The data you are working with and where it comes from is important,
as is your end result.
As he's machining things I doubt he needs a parametric modeler to try
design iterations. ALL he probably needs is a way to work (well) with
the data from his customers, who seem to use AutoCad .... and then
transfer the data to MasterCam IIRC <shrug>.
Is AutoCad so much more expensive than SW?
....and if he does buy AutoCAD, he still does not get the surfacing he needs
Once again... why would anyone want to deal with Autodesk if they did not
have to. Based on what Adrian has posted, I see no reason that he has
well recently i got a dwg for mold i had to machine, and mastercam was
unable to create complex surfaces. So i think i need a good cad
package that can let me create complex parts or molds easily.
Can autocad do this?
AutoCad (specifically, Adesk in general) is at the bottom of the barrel for
such things. Just a bit of speculation if you consider the software purchase
a long term investment; Inventor's dwg support is so abysmal one would think
Adesk is trying to kill the dwg legacy themselves. In a very few years ...
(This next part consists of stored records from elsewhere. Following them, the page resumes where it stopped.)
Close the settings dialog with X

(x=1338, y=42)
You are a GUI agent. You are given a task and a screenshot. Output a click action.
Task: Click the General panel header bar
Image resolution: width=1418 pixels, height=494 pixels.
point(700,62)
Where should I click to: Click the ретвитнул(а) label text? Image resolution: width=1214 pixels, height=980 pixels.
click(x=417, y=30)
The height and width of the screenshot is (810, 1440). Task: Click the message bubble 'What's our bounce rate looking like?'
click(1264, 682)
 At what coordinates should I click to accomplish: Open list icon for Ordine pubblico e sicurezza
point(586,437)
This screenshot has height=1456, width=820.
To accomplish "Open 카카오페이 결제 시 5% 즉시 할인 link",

Did you ask the people who gave you the dwg if they could give you the solid
or surfaces? I would think that translating the surfaces would be much
easier and higher quality than building them yourself.
Tripod Data Systems
Ofcourse i did, i would rather do "the least amount of work" that i
could possibly do. Unfortunately this specific client only has
autocad. And also we get the most amount of work from him.
One of our other clients has Pro/E, so all his part files are iges 3d
files, and much easier to work with since i just have to create the
toolpaths in mastercam.
"One of our other clients has Pro/E, so all his part files are iges 3d
files, and much easier to work with since i just have to create the
toolpaths in mastercam."
If you go with IronCAD they license the PTC Granite One kernel so
you don't have to go the IGES route. IGES is the least desirable way
to import anything.
Further, IronCAD has the best integration with Rhino of *any* CAD/CAM
package. Also from what I'm told IronCAD 7.0 will have major surfacing
capabilities added to it. On top of all this, IronCAD offers far better
editing of imported geometry and because of this IronCAD does not even
bother with a FeatureWorks type of product.